Tumor necrosis factor inhibitors (TNFi) are widely used for the treatment of autoimmune diseases, with latent tuberculosis infection (LTBI) reactivation being a significant unresolved issue. The pathogenic mechanisms are not fully understood. Integrated transcriptomic analysis could provide insights into monitoring tuberculosis progression after TNFi therapy and help reduce LTBI reactivation.

Methods

We selected six transcriptomic datasets from studies related to TNFi treatment and tuberculosis. Pathway enrichment, pseudotime, and transcription factor analyses were performed to explore the underlying mechanisms.

Results

Our analysis revealed distinct transcriptional changes in memory B cells during tuberculosis progression and TNFi therapy. In active tuberculosis (ATB), ROR1⁺ memory B cells were identified in a noncanonical differentiation trajectory, characterized by downregulation of B cell-related genes (e.g., CD22, EBF1, MS4A1), reduced translational capacity, and suppression of immune response pathways, accompanied by upregulation of oxidative phosphorylation, which highlighted metabolic alterations during tuberculosis progression.
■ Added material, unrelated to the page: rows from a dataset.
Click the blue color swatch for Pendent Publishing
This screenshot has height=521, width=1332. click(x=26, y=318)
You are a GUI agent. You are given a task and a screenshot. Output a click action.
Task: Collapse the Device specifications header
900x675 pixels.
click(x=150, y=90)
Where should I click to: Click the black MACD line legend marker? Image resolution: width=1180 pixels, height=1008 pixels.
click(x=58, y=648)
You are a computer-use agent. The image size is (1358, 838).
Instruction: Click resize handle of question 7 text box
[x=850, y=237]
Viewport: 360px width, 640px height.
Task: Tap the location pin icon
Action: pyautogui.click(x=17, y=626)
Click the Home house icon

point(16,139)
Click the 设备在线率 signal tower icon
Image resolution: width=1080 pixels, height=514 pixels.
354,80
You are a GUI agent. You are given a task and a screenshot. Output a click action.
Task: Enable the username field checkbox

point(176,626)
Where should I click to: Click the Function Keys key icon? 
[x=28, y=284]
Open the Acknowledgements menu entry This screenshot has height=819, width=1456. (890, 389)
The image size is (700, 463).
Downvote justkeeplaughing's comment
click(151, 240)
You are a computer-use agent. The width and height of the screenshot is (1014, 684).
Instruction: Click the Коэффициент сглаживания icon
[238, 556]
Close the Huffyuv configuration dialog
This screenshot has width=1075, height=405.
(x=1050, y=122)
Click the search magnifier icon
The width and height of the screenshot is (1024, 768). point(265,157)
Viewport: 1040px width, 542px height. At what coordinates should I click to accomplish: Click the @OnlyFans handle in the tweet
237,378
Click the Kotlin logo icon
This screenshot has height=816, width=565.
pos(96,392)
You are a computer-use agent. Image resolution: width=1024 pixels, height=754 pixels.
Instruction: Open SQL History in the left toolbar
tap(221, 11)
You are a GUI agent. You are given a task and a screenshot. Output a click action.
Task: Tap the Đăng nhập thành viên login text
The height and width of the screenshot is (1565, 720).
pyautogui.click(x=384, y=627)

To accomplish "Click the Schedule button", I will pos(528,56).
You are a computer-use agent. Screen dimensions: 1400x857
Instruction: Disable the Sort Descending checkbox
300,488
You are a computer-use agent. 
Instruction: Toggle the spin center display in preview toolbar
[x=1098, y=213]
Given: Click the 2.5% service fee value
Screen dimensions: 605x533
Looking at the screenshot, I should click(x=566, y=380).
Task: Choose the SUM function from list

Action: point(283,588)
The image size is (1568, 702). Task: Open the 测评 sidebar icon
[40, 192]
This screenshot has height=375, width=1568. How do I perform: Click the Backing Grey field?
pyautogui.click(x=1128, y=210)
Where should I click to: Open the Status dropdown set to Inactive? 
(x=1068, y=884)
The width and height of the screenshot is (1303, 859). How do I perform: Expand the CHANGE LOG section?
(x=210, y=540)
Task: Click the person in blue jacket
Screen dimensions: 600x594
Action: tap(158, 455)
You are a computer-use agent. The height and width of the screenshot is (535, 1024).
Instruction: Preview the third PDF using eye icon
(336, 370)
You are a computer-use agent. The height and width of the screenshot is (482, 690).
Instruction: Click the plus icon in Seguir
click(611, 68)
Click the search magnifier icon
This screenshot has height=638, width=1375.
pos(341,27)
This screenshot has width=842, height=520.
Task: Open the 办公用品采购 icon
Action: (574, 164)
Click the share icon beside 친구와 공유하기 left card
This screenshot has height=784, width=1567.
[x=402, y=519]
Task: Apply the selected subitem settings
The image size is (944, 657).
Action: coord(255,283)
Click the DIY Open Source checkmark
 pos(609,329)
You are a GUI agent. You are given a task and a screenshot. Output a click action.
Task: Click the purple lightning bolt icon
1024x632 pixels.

A similar subtype also emerged in TNFi-treated patients, suggesting that metabolic reprogramming of memory B cells may disrupt immune balance, thereby contributing to LTBI reactivation and ATB development following TNFi therapy.

Conclusions

The study integrates bioinformatics and single-cell RNA sequencing to reveal the role of memory B cells in ATB progression and TNFi treatment, offering insights into TNFi-associated TB susceptibility and potential therapeutic targets.